Recuerdo los toros de lidia y las vacas
sagradas nunca indiferentes a nuestra
inspección. Mamíferos con grandes ubres,
rumiando incansables una vida sin enigmas
ni laberintos. En sus dominios llueven
arroyos de leche aún candente para que las
crías resistan al viento y emigren y sigan
pastando. ¡Para qué declarar la guerra una vez
que los depredadores están a buen recaudo!
¡Para qué amarse con mugidos graves y
soportar las inclemencias sobre un cuerpo
grande de madre herbívora! Indolentes
y hieráticos, ungulados.

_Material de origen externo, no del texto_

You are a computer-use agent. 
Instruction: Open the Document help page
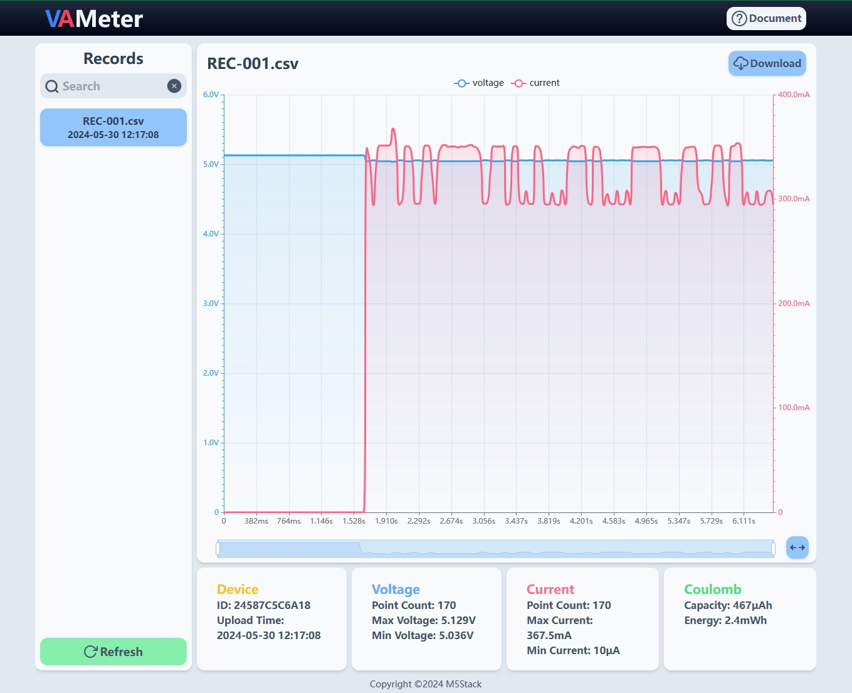tap(766, 18)

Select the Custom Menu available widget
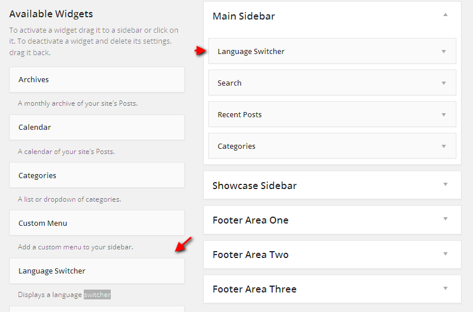click(97, 223)
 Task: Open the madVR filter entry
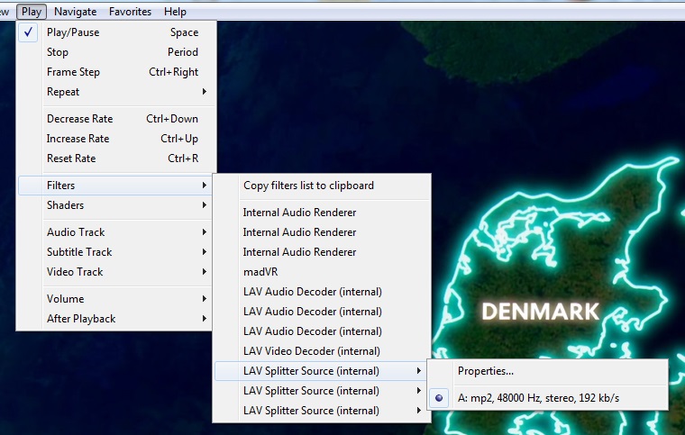258,272
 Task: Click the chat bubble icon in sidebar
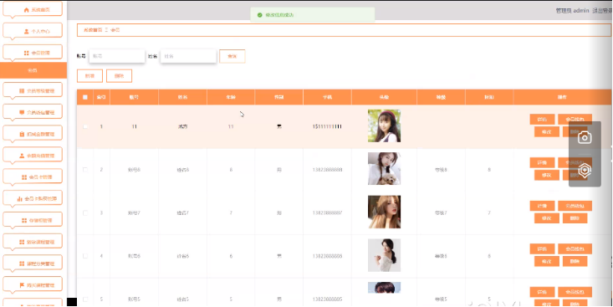coord(22,113)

Ignorantes de su
destino de matadero, de las cercas coloniales
y los valladares con sus alambradas hirientes.
Frutos lanosos de la quebrada tierra. Cuero contra
la intemperie al que agradecer.
Me pediste que
continuásemos, que estaba absorto y como cavilando
en una sima de carbón, frente a frente. Dónde
estaría la metáfora, el bien jurídico, la forma de
la ciudad en la que estas almas gravitan. Mejor
lobos o jabalíes o aviadores majestuosos. Esa mirada
triste e inmensamente oscura también acude
al lugar vacío entre las flores acuáticas.